In another move, which amounted to a veiled message, Amir-Abdollahian on October 21 opened a new consulate in Kopan, the center of Armenia’s Syunik region. The geography says it all – Iran is serious about maintaining the territorial status quo in the region. Moreover, the visit pointedly coincided with Turkish president Recep Tayyip Erdoğan’s trip to Azerbaijan’s Zangilan region. 

The Syunik strip is effectively Iran’s only route into the South Caucasus free of Turkic influence, and thus the geopolitical stakes are high.
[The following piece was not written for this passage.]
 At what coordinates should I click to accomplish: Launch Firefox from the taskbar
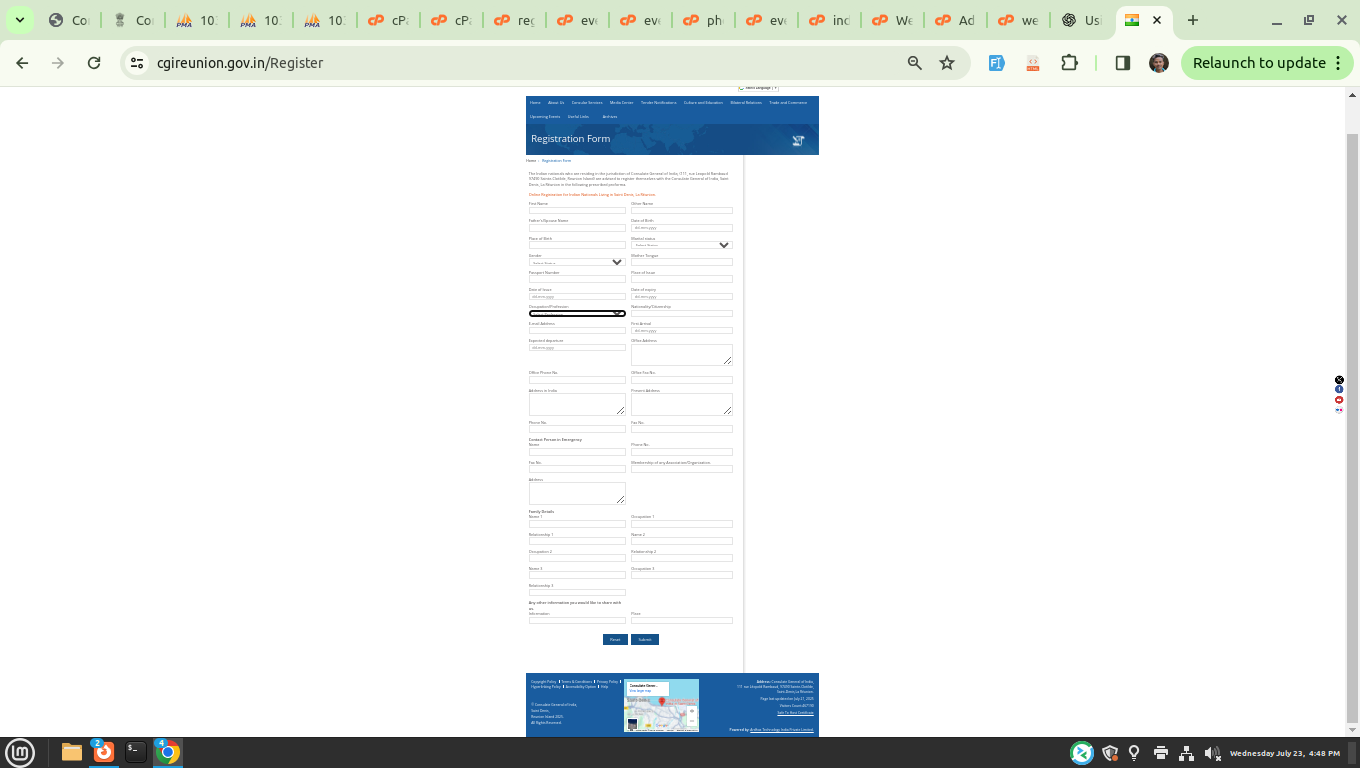103,752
The loss of this connection would make Iran increasingly reliant on the goodwill of the Turko-Azerbaijani alliance, putting the two countries in a very powerful position. Such a development would probably also put paid to Iran’s hopes of building a corridor to Georgia. 

Iran would also lose its current leverage over Azerbaijan, which has to use Iranian transit routes to reach its Nakhchivan exclave. In July, Iran’s Supreme Leader Ayatollah Ali Khamenei voiced his displeasure with a potential Azeri transport corridor through Armenian territory, cutting out his country. 

Iran’s recent moves thus have to be seen within this wider geo-economic prism. The competition with Turkey is silent but nevertheless serves as a driving force in shaping Iran’s posture. Russia can be relied on to offer some support, since it too worries about Turkish assertiveness, as it has since Czarist times. But the Kremlin is itself constrained because it needs Turkey, in particular, its neutrality in the disastrous war against Ukraine. This goes a long way to explaining Russia’s tolerance of Turkey’s bold moves through its rapprochement with Armenia, military aid to Azerbaijan and Georgia, and other initiatives deep inside Central Asia.  

That by no means makes Vladimir Putin happy about the rising Turkish influence. But it means that competition is now rather sotto voce even as the stakes increase. Iran’s wargames are not mere posturing; it’s establishing that it has key interests at stake in the future of the region.  

Emil Avdaliani is a professor at European University and the Director of Middle East Studies at the Georgian think-tank, Geocase.